Walking Together in Remembrance will take place on Sunday to recognize the passing in 2017 of Honesto Silva Ibarra, a 28-year-old farmworker who collapsed from heat stress at work.
"This walk is to remind all of us that we will not forget," said Jason McGill, executive director of Northwest Youth Services, which fights youth homelessness in the community, "and we will continue to advocate for what is right for all."
The walking tour will begin at 10 a.m. at the Bellingham Theater Guild. The event is sponsored by Community to Community Development, a grassroots organization that fights for immigrant and farmworkers' rights. It will highlight the need for more farmworker protections as the climate crisis worsens.
Sunday is the 78th anniversary of the United States' dropping of an atomic bomb on Hiroshima, Japan.
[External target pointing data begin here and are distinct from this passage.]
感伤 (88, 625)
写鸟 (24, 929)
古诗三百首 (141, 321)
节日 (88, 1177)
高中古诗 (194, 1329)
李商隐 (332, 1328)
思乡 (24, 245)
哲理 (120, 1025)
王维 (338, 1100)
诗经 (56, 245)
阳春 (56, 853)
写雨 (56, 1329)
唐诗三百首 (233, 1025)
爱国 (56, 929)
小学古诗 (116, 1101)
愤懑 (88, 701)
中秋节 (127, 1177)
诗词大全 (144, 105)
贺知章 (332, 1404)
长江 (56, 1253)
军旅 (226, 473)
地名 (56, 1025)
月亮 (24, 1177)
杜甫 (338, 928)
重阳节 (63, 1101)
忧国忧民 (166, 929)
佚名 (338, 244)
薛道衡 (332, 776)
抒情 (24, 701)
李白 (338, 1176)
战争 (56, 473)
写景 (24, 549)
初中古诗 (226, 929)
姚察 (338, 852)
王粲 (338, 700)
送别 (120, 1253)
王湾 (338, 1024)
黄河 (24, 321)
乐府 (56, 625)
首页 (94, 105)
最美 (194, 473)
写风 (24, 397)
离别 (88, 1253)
Before the bombing, Japanese Americans in Bellingham and along the West Coast were moved to concentration camps.
McGill noted that Bellingham has a troubling past, including one of the oldest Ku Klux Klan chapters in Washington.
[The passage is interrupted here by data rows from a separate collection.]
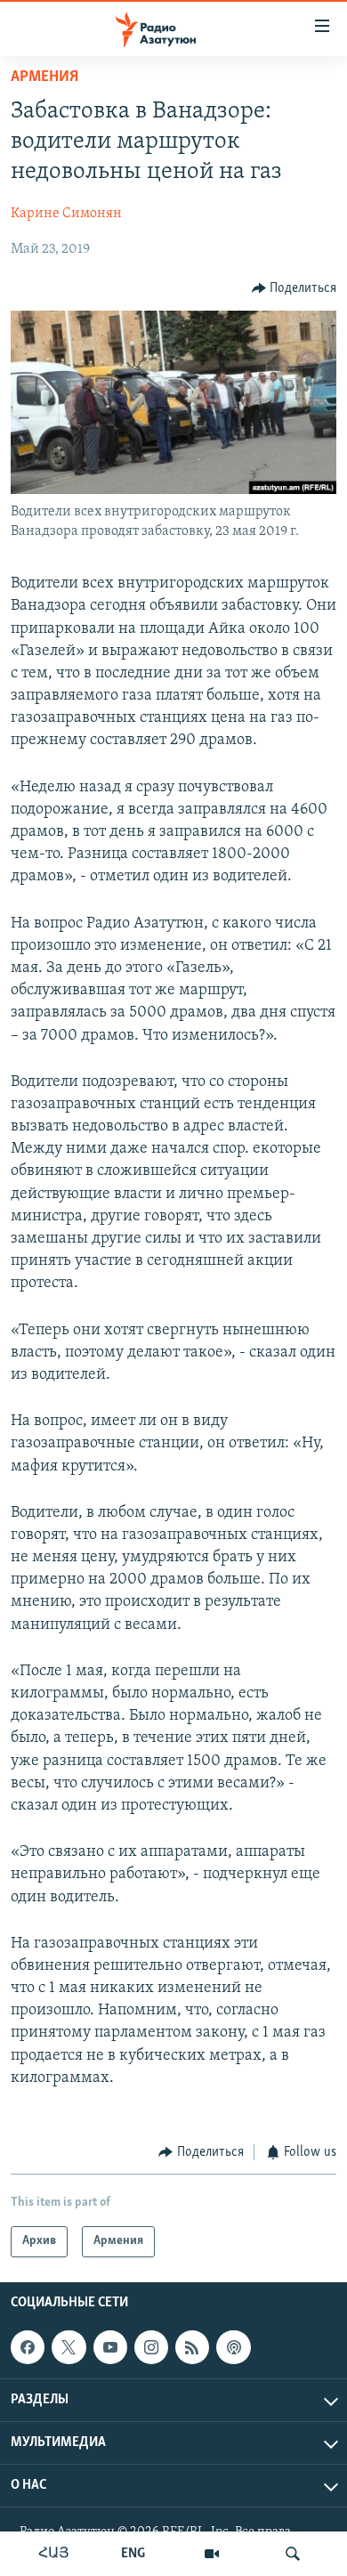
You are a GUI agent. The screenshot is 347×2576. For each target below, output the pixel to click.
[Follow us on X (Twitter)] (68, 2347)
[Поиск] (292, 2553)
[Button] (294, 288)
"You only hear the positives about how progressive this community is," he said, "but this area has a really strong, deep racist history."
The event will also mark the removal of indigenous people in the region from their traditional fishing sites.
McGill is scheduled to speak at the event and will talk about his organization's opposition to a measure on the November ballot to build a new jail in the community.